Telkom, and those about to invest in Telkom, are hardly likely to be happy with Sutherland`s suggestions, most of which are aimed at slashing its revenue. But to INTUG it is intolerable to protect an incumbent operator from an open market when the cost is born by users.

SA will not see "serious" broadband under the current dispensation, Sutherland says, because there is no incentive for Telkom to provide it. Nor does he believe the second national operator, due to be introduced this year, will spur greater roll-out.

"A managed duopoly is a very slow and very dangerous way of doing things," he says, citing examples of markets where incumbent operators managed to delay full competition by using every trick in the book, dirty and otherwise.

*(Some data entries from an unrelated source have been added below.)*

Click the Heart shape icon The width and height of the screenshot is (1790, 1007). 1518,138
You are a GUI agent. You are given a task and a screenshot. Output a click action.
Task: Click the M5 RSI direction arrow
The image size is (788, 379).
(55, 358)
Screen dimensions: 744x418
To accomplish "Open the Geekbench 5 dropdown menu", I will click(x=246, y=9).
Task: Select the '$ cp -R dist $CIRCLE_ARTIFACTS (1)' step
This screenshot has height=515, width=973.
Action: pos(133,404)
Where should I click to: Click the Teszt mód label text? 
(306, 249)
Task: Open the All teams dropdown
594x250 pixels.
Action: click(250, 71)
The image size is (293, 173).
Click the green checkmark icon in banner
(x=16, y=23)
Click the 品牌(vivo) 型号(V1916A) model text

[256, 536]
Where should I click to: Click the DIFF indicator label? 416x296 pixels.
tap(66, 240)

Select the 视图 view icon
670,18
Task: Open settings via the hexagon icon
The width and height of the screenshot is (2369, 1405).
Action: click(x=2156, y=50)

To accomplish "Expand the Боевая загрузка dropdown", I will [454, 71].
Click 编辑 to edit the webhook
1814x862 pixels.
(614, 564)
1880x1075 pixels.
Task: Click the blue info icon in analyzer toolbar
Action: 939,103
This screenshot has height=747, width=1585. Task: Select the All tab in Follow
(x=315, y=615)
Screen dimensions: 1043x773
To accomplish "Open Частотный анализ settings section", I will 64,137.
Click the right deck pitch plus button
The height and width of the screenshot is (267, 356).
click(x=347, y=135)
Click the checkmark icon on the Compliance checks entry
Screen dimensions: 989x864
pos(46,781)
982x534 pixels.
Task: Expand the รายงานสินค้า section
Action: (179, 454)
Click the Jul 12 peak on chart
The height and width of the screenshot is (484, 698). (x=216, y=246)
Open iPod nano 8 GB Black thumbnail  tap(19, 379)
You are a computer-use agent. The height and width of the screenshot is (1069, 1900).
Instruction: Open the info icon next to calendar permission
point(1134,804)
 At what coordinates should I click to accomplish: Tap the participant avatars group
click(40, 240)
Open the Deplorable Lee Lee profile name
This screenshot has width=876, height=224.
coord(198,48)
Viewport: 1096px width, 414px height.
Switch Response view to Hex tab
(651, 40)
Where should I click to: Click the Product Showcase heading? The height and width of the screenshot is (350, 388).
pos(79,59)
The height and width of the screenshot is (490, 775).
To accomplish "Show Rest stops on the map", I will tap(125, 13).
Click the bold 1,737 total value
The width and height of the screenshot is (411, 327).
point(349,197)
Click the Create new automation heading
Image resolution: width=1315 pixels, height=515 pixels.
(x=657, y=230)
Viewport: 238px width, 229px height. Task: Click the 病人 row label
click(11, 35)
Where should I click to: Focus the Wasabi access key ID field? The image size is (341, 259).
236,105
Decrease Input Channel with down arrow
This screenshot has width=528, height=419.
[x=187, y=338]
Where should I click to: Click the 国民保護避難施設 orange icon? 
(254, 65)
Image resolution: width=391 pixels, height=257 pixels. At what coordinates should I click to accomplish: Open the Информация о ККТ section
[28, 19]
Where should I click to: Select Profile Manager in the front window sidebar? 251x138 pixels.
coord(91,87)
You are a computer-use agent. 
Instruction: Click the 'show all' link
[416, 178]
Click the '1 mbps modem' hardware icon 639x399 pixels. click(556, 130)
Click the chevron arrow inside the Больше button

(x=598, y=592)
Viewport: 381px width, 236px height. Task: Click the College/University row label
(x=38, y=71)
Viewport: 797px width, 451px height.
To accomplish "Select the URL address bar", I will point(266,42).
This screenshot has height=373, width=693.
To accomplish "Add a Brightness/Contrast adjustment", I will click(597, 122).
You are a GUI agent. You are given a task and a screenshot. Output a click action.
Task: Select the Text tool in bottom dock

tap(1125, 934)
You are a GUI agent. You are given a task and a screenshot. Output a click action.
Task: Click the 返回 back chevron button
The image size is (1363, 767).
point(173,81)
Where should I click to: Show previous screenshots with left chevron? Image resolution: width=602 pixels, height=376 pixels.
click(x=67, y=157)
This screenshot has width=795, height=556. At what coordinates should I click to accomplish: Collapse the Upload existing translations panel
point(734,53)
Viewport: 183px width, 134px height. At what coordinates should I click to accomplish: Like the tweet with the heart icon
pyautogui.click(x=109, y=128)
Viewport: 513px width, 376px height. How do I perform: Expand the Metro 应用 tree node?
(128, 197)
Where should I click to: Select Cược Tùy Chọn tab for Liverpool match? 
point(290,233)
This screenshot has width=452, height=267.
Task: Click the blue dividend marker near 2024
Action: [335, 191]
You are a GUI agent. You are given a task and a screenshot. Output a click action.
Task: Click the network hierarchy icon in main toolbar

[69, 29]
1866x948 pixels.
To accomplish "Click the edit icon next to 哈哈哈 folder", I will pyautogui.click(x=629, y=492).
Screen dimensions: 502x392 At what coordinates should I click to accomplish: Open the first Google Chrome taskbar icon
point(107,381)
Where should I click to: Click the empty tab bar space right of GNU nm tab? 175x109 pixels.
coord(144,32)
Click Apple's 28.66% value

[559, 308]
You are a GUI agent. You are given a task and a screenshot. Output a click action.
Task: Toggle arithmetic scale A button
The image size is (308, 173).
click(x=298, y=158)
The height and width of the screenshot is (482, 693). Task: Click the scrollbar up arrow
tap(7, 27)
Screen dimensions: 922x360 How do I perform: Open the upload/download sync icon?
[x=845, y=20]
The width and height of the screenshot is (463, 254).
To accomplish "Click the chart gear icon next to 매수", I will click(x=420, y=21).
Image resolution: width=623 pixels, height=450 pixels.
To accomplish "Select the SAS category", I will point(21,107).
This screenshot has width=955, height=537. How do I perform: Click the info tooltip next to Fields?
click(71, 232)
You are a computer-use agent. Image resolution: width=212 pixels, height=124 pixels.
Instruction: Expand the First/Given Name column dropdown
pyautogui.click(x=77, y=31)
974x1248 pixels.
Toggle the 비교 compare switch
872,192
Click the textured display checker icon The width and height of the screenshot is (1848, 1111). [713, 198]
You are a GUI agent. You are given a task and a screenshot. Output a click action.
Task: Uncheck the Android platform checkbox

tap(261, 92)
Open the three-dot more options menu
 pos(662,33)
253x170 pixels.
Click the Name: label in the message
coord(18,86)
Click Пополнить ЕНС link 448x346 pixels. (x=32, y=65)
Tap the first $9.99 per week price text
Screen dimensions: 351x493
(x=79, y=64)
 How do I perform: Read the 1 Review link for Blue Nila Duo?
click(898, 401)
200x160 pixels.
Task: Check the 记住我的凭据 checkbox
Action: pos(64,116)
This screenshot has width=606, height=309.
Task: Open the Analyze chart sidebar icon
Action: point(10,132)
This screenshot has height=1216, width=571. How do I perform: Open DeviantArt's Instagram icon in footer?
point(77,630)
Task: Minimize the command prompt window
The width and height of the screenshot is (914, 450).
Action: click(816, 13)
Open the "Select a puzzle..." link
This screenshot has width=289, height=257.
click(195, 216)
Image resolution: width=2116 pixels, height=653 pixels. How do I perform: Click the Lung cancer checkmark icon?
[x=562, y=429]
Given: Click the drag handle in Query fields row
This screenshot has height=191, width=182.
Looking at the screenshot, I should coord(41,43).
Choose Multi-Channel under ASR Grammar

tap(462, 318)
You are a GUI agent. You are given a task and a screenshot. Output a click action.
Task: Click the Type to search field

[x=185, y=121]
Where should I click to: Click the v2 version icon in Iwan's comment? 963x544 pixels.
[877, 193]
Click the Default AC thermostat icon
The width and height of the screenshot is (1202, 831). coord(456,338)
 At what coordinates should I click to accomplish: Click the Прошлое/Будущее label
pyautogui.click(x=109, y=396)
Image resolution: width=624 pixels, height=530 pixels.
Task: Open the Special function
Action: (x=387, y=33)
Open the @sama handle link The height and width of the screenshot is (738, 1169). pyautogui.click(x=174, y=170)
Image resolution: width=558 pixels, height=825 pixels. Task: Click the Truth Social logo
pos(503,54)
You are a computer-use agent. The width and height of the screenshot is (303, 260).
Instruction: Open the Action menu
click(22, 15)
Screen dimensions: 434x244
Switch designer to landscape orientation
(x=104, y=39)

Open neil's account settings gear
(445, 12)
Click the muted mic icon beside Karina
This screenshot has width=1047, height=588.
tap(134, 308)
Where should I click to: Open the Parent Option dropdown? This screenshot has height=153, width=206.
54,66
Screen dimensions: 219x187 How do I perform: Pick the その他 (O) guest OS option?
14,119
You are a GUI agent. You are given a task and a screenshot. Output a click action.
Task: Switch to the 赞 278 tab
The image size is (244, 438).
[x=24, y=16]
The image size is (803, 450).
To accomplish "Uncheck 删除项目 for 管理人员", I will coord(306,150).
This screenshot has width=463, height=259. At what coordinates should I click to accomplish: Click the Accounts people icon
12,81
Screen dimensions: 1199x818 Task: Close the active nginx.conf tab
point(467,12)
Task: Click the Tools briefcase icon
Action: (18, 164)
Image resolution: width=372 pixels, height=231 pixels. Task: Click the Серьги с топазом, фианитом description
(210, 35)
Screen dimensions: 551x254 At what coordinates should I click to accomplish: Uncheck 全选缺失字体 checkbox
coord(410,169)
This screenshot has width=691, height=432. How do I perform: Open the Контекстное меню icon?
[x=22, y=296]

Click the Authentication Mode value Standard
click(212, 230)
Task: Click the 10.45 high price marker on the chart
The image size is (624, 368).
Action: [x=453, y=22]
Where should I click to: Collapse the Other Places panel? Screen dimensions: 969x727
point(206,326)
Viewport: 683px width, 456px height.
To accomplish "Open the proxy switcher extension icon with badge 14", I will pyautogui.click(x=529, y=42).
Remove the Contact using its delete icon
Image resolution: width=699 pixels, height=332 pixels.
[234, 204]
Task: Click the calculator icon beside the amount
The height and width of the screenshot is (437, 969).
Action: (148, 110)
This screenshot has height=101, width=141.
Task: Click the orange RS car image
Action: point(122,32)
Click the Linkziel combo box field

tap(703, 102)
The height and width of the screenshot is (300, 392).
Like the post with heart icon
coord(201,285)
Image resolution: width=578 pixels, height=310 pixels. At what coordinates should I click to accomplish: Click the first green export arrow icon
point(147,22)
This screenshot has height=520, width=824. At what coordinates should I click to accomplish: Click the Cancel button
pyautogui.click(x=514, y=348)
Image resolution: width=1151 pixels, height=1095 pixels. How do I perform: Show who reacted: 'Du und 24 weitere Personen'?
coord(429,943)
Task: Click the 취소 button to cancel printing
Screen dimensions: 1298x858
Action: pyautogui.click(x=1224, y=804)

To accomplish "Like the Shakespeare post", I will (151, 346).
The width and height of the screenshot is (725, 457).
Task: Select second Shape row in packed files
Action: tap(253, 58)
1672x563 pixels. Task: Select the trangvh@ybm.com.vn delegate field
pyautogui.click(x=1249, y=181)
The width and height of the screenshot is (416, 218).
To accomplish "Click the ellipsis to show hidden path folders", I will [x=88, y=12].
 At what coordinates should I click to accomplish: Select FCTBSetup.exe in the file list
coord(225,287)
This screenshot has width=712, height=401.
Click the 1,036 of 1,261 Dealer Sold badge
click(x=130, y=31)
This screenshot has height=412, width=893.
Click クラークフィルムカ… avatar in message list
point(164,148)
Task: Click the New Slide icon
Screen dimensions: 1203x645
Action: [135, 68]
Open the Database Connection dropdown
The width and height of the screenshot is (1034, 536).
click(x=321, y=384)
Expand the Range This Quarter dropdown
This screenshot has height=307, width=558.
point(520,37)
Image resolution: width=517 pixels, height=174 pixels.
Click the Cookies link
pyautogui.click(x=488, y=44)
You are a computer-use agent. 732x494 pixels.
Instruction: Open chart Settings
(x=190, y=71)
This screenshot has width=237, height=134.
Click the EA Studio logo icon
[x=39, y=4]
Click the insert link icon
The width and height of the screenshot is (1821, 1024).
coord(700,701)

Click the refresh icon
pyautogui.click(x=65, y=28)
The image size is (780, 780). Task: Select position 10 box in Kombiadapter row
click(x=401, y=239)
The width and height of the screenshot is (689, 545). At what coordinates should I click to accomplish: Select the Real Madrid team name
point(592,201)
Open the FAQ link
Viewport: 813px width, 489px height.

Instead, INTUG favours opening the market by allowing users to provide their own infrastructure where they can. Current legislation and regulation strictly forbids that, but there is no underlying technical reason why it cannot be done, Sutherland says.

"You don`t need to have been part of SA`s nuclear bomb programme to do it. You just need to know where to switch off the electricity and know a bit about splicing cable."

Sutherland`s formula is to protect only two scare resources, radio frequency spectrum and telephone numbers, and allow pretty much anyone to use any technology to serve telecommunications users.

"Lots of people will come in. Some will succeed and some will fail. Then there will be consolidation. It`s called a market."

To avoid the worst excesses of such a market, he says, the government could draw up a technology "shopping list" of allowed equipment to ensure that, once consolidated, companies do not face widely divergent equipment types.

And if Telkom ends up on top of the pile when the dust settles, Sutherland, for one, will not be concerned. Once Pandora`s box is open, new services have been introduced and prices lowered, there is no turning back.